Frank Dauwen

Personal information
- Date of birth: 3 November 1967 (age 58)
- Place of birth: Geel, Belgium
- Height: 1.98 m (6 ft 6 in)
- Position: Midfielder

Senior career*
- Years: Team / Apps / (Gls)
- 1985–1990: Lierse / 131 / (5)
- 1990–2000: Gent / 219 / (21)
- 2000–2003: Westerlo / 75 / (2)

International career
- 1991–1992: Belgium / 5 / (0)

Managerial career
- 2008–2009: Westerlo (assistant)
- 2012–2013: Westerlo
- 2013–2015: Al Ahli (youth)
- 2018–2022: K Beerschot (assistant)
- 2022–2024: Kerala Blasters (assistant)

= Frank Dauwen =

Belgian footballer and coach

Frank Dauwen (born 3 November 1967) is a Belgian professional football coach and former player, who was worked as the assistant coach of Indian Super League club Kerala Blasters.

==Playing career==
Douwen, who played as a midfielder has made five appearances for the Belgium national team. He had a club career from 1985–2003 during which he won the Belgian Cup once. At the club level, he has played around in 340 matches.

==Managerial career==
Dauwen has served as assistant coach for various clubs in Belgium and Saudi Arabia.
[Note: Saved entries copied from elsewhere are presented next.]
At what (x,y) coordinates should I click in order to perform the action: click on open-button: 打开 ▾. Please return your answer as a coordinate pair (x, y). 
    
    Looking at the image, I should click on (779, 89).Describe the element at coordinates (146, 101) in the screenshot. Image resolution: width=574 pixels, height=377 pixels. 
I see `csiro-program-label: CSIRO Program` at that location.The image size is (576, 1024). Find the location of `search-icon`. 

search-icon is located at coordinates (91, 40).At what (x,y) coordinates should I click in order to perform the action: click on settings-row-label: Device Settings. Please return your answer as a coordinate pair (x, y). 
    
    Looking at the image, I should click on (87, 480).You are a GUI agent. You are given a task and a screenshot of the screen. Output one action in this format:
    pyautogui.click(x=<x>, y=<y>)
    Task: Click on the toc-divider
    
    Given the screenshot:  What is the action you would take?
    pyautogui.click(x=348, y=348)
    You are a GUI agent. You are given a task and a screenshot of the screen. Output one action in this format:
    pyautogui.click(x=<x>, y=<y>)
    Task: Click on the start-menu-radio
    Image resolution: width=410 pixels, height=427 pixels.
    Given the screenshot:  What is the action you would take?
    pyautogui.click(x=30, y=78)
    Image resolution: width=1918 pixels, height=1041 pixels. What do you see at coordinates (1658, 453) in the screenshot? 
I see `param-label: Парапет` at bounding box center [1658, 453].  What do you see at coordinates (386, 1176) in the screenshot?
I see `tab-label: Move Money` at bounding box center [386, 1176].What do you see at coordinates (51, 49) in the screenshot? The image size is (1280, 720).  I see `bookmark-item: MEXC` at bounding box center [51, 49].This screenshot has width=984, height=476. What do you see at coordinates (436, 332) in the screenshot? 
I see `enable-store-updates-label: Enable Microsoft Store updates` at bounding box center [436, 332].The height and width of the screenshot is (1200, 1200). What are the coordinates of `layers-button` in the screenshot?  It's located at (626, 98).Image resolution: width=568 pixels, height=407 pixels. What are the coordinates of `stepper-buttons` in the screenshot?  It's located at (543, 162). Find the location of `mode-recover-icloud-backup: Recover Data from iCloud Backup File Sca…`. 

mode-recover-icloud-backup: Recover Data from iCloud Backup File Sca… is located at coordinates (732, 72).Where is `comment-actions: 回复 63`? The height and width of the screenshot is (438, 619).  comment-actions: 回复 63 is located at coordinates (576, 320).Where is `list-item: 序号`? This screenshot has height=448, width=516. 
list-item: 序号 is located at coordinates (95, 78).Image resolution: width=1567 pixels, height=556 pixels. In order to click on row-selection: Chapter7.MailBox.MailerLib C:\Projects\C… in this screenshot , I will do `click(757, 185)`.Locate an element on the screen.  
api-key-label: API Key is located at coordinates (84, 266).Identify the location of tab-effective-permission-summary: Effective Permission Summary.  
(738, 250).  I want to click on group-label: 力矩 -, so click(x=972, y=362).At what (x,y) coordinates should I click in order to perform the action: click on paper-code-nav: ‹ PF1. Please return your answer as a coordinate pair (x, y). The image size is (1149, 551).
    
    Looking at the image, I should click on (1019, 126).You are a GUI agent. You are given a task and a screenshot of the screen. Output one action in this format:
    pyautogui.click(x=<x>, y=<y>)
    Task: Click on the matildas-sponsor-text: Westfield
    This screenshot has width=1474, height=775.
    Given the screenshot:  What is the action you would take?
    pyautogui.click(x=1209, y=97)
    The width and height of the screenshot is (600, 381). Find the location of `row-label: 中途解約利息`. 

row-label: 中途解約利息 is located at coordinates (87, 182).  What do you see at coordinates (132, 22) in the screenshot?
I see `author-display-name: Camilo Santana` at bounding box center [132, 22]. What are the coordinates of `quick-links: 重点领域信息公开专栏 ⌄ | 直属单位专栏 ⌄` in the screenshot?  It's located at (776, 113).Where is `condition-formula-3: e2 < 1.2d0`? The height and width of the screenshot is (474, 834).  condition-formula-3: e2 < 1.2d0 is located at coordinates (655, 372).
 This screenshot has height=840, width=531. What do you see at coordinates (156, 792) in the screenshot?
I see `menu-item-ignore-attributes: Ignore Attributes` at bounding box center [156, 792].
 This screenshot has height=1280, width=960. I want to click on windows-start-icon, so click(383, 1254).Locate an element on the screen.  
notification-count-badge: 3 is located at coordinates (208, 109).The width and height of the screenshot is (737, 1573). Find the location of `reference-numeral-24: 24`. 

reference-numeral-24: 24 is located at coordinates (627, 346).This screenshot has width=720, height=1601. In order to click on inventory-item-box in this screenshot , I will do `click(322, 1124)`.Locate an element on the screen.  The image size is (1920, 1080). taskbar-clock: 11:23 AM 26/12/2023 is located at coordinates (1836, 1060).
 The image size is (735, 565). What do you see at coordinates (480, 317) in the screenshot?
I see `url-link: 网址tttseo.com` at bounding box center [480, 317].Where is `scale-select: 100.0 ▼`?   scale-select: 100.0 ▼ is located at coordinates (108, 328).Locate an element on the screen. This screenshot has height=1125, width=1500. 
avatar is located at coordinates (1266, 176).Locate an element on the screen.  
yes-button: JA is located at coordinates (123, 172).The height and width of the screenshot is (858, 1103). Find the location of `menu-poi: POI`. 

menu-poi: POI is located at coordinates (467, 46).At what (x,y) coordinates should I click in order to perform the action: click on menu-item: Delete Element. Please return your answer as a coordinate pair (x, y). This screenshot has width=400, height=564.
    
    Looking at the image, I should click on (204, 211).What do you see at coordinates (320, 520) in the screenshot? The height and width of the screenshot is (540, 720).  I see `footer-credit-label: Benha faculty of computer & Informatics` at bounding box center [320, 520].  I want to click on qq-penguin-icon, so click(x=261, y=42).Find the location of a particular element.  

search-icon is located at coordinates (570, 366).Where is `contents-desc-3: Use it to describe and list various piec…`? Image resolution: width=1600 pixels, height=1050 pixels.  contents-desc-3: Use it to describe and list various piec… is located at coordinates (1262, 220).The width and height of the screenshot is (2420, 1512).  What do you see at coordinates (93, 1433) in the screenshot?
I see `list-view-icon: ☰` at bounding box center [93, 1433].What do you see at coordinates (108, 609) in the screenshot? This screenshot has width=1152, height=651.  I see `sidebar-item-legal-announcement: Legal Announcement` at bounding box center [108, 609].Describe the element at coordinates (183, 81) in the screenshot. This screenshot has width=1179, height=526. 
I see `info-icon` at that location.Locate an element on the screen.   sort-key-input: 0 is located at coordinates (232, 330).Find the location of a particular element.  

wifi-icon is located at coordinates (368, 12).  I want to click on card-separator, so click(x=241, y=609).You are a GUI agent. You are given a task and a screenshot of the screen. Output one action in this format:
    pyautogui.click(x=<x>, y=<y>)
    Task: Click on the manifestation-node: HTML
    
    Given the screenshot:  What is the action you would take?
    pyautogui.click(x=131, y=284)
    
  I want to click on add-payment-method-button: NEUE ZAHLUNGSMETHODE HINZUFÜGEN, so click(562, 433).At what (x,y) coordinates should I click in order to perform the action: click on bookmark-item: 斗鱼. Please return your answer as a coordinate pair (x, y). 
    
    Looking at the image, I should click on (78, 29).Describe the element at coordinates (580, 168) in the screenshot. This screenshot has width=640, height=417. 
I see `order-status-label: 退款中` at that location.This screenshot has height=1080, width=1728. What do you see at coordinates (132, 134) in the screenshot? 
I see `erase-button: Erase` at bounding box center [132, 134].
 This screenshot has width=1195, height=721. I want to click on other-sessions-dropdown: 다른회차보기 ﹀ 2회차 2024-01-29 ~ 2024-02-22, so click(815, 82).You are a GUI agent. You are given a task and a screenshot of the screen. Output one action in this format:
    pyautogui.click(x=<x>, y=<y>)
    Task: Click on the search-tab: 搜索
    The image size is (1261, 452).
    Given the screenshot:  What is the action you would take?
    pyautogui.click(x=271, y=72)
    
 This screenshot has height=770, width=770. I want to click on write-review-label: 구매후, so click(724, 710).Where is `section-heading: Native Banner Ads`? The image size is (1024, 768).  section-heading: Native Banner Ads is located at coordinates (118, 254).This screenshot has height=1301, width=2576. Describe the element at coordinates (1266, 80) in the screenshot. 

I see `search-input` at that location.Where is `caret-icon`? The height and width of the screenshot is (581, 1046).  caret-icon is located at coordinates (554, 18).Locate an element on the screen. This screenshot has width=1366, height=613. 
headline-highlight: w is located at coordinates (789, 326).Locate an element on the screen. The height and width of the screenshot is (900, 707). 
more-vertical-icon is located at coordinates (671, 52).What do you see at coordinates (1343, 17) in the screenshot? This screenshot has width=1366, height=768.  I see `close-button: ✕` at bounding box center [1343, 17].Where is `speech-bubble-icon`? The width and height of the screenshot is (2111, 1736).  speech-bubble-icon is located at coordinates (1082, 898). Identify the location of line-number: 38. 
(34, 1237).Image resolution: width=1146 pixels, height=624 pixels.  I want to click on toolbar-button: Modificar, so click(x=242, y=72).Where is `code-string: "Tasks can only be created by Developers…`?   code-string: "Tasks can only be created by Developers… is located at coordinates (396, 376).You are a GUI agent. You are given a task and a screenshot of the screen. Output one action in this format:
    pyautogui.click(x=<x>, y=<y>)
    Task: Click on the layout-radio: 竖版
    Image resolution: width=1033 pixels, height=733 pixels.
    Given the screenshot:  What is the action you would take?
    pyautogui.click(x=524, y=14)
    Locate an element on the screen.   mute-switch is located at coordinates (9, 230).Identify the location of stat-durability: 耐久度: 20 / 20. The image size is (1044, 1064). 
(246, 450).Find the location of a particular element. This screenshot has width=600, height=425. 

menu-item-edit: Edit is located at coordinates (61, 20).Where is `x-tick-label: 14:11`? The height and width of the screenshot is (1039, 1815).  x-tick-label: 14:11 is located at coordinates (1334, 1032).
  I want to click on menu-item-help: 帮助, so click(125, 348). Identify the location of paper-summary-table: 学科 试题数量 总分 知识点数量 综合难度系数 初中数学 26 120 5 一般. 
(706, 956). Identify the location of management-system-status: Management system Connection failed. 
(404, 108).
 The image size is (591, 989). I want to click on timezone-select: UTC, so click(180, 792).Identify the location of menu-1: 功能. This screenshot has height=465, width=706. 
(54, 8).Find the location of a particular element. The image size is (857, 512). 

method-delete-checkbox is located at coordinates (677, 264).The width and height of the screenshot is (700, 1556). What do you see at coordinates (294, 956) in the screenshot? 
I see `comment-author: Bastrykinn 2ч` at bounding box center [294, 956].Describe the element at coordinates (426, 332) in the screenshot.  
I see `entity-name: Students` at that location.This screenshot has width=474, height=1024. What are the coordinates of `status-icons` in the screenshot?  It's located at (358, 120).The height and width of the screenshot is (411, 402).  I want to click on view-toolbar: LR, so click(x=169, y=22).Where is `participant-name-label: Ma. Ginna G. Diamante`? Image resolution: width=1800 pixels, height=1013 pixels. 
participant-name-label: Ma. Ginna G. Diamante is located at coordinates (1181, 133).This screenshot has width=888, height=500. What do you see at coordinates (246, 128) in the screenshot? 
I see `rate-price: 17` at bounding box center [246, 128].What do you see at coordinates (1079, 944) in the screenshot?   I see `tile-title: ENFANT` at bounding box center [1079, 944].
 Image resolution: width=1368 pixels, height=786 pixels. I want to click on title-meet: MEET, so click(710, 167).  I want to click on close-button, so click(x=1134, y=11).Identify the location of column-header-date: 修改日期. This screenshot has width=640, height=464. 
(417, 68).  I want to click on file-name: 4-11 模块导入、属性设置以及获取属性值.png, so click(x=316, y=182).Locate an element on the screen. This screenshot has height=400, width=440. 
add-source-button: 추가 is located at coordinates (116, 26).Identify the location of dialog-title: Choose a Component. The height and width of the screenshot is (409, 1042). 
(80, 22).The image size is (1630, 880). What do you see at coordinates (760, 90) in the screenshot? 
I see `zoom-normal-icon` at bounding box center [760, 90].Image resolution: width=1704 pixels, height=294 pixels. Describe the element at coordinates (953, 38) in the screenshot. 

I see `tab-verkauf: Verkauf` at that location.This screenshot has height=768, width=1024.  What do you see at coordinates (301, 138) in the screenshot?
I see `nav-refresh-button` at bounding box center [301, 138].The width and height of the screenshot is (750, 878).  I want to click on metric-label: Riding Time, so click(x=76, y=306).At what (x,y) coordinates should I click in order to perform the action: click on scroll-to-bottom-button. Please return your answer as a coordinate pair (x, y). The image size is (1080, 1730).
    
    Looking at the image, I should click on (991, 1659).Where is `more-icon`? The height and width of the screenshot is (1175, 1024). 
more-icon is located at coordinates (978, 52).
He served as the head coach of a club for the first time in 2012, when he was appointed as the head coach of Belgian side K.V.C. Westerlo. He remained at the club until 2013.

=== Kerala Blasters ===
In 2022, he was appointed as the assistant to Ivan Vukomanović at the Indian Super League club Kerala Blasters FC. In April 2023, when Vukomanovic was banned for 10 matches, Dauwen was chosen to head coach the team for the 2023 Indian Super Cup, in the absence of Vukomanovic. Under Dauwen, the Blasters won their first game in the 2023 Hero Super Cup against Roundglass Punjab with a score of 3–1 on 8 April 2023. On 19 May, the Blasters announced a two-year contract extension for Dauwen till 2025 after he led the club in the previous season's Super Cup.